Output nothing but the lines from the first line of the entries to the line with "Task: Select the оз. Ак-Гёль lake label", inclusive, exactly as they read.

Stored data entries:
'''

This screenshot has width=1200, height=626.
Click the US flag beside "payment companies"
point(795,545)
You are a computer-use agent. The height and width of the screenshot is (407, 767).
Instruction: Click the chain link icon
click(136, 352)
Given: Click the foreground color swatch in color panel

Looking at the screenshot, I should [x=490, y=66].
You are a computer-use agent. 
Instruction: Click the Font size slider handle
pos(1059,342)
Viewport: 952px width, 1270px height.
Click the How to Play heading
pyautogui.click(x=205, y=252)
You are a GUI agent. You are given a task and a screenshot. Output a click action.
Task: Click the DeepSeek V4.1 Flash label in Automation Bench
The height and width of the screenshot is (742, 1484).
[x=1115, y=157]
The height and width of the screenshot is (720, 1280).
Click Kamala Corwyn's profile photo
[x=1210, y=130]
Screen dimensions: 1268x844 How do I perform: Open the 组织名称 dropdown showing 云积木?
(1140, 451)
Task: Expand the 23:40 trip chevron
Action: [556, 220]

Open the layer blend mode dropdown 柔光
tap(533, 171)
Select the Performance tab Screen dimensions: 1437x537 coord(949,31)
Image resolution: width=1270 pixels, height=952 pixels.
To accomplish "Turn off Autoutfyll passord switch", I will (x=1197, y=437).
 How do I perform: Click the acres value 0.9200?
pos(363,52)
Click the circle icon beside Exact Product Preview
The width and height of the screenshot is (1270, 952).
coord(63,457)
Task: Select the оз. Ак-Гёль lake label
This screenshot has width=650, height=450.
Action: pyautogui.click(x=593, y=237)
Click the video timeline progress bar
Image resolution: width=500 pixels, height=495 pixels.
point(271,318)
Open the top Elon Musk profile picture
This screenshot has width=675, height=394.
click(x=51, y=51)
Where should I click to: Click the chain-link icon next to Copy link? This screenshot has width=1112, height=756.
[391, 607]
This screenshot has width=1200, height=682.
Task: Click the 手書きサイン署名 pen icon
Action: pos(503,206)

'''

▶ Task output:
This screenshot has width=1200, height=626.
Click the US flag beside "payment companies"
point(795,545)
You are a computer-use agent. The height and width of the screenshot is (407, 767).
Instruction: Click the chain link icon
click(136, 352)
Given: Click the foreground color swatch in color panel

Looking at the screenshot, I should [x=490, y=66].
You are a computer-use agent. 
Instruction: Click the Font size slider handle
pos(1059,342)
Viewport: 952px width, 1270px height.
Click the How to Play heading
pyautogui.click(x=205, y=252)
You are a GUI agent. You are given a task and a screenshot. Output a click action.
Task: Click the DeepSeek V4.1 Flash label in Automation Bench
The height and width of the screenshot is (742, 1484).
[x=1115, y=157]
The height and width of the screenshot is (720, 1280).
Click Kamala Corwyn's profile photo
[x=1210, y=130]
Screen dimensions: 1268x844 How do I perform: Open the 组织名称 dropdown showing 云积木?
(1140, 451)
Task: Expand the 23:40 trip chevron
Action: [556, 220]

Open the layer blend mode dropdown 柔光
tap(533, 171)
Select the Performance tab Screen dimensions: 1437x537 coord(949,31)
Image resolution: width=1270 pixels, height=952 pixels.
To accomplish "Turn off Autoutfyll passord switch", I will (x=1197, y=437).
 How do I perform: Click the acres value 0.9200?
pos(363,52)
Click the circle icon beside Exact Product Preview
The width and height of the screenshot is (1270, 952).
coord(63,457)
Task: Select the оз. Ак-Гёль lake label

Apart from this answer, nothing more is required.